DOCUMENT SECTION —
....

Lab: Beyond Program Correctness

In the reading today, we introduced the Rook's Tour problem as an example of inductive reasoning outside of program correctness:

Chess is played on a $n \times n$ board (with $n = 8$ usually). There are a variety of pieces in chess, each of which move in a different way. For these claims, we will consider two pieces:

The rook which can move any number of squares in a cardinal (non-diagonal) direction.
The knight which moves in a L-shaped pattern: 2 squares horizontally, 1 square vertically or 2 squares vertically, 1 square horizontally.

Furthermore, we will consider two problems (really, thought experiments because these specific situations never arise in a real chess game) when only one such piece is on the board.

The walk is a sequence of moves for a single piece that causes the piece to visit every square of the board. It is ok if the piece visits the same square multiple times.
A tour is a walk with the additional property that the piece visits every square exactly once. In a tour, a piece cannot visit the same square multiple times.

When considering walks and tours, we are free to initially place our piece on the board at any position. In addition, we only consider a square visited if the piece ends its movement on that square. With these things in mind, use induction to prove the following fact:

Claim (Rook's Tours). There exists a rook's tour for any chessboard of size $n \geq 1$ .

(Hint: we need an object to perform induction over. What inductively defined structures are present in the claim?)

We'll focus on the Rook's Tour for our lab. Likely, you came up with a solution that "works," but the proof was difficult! We will discuss this discrepancy in class and collaboratively develop a proof (and corresponding algorithm) that works with our inductive reasoning principle!

Additional problem: Knight's Walk

The other problem alluded to in the description is a Knight's Walk.

Claim (Knight's Walk). There exists a rook's tour for any chessboard of size $n \geq 4$ .

While seemingly more complicated because of how knight's move, this proof is a relatively straightforward induction. Feel free to give it a shot!

....

WRITTEN PROBLEM A —
Answer these questions from the chess lab text:
(i) How does the knight move?
(ii) What additional property makes a walk a tour?
(iii) When is a square considered visited?

INFORMATION SHOWN —
....

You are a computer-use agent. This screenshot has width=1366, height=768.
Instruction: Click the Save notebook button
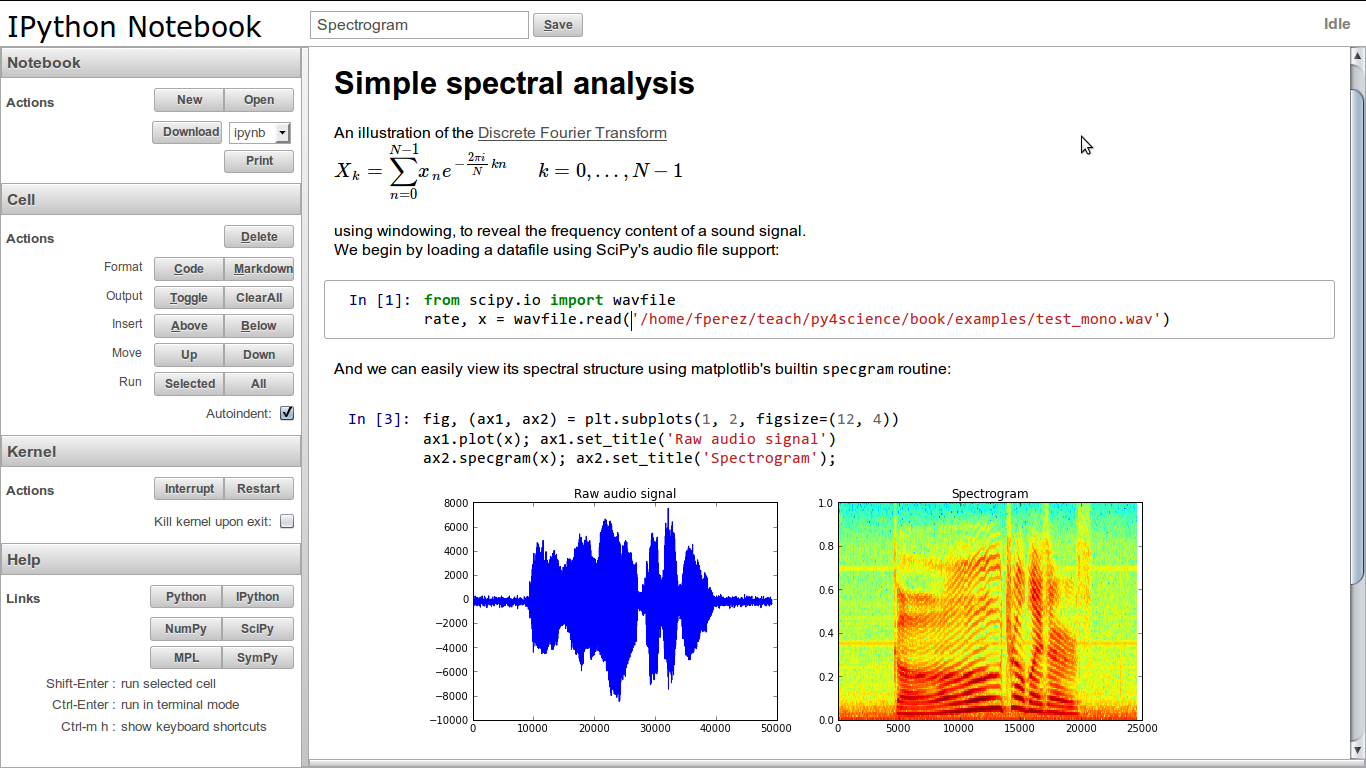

....

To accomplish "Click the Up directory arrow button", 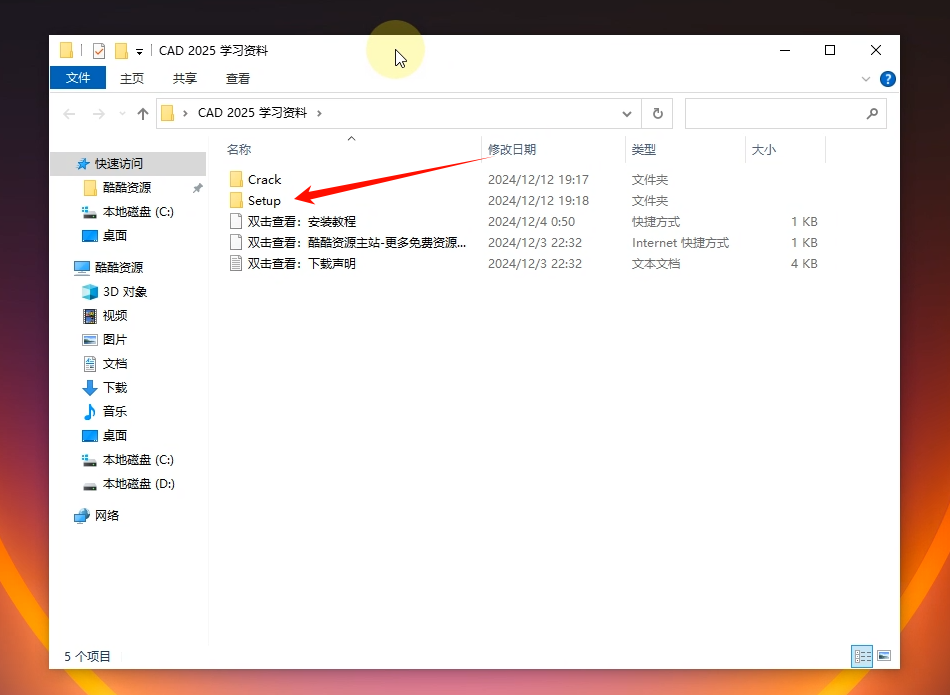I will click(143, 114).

....

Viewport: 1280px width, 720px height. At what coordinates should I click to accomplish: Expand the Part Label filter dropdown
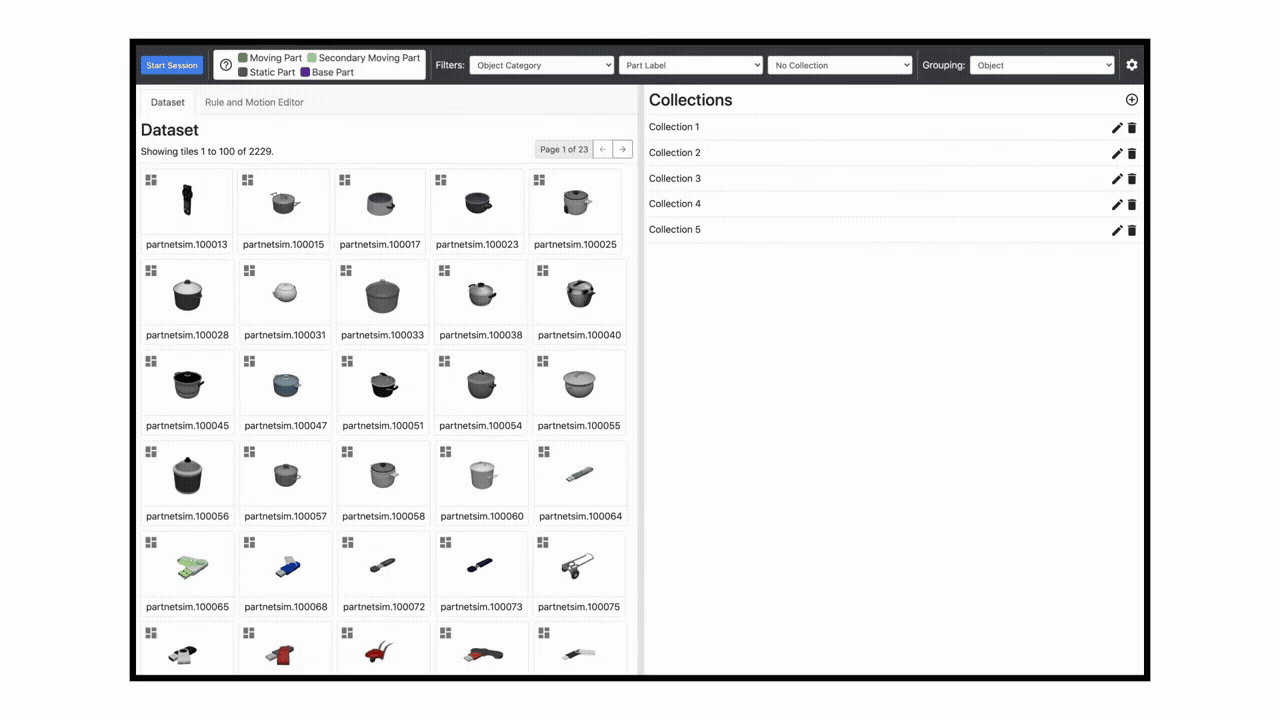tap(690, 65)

....

WRITTEN PROBLEM B — In the rows, copy out the lines from the line with "You are a computer-use" to the line with "Instruction: Click the Save notebook button", without changing anything.

RESULT A —
(i) In an L-shaped pattern: 2 squares horizontally and 1 square vertically, or 2 squares vertically and 1 square horizontally.
(ii) The piece visits every square exactly once.
(iii) Only when the piece ends its movement on that square.

RESULT B —
You are a computer-use agent. This screenshot has width=1366, height=768.
Instruction: Click the Save notebook button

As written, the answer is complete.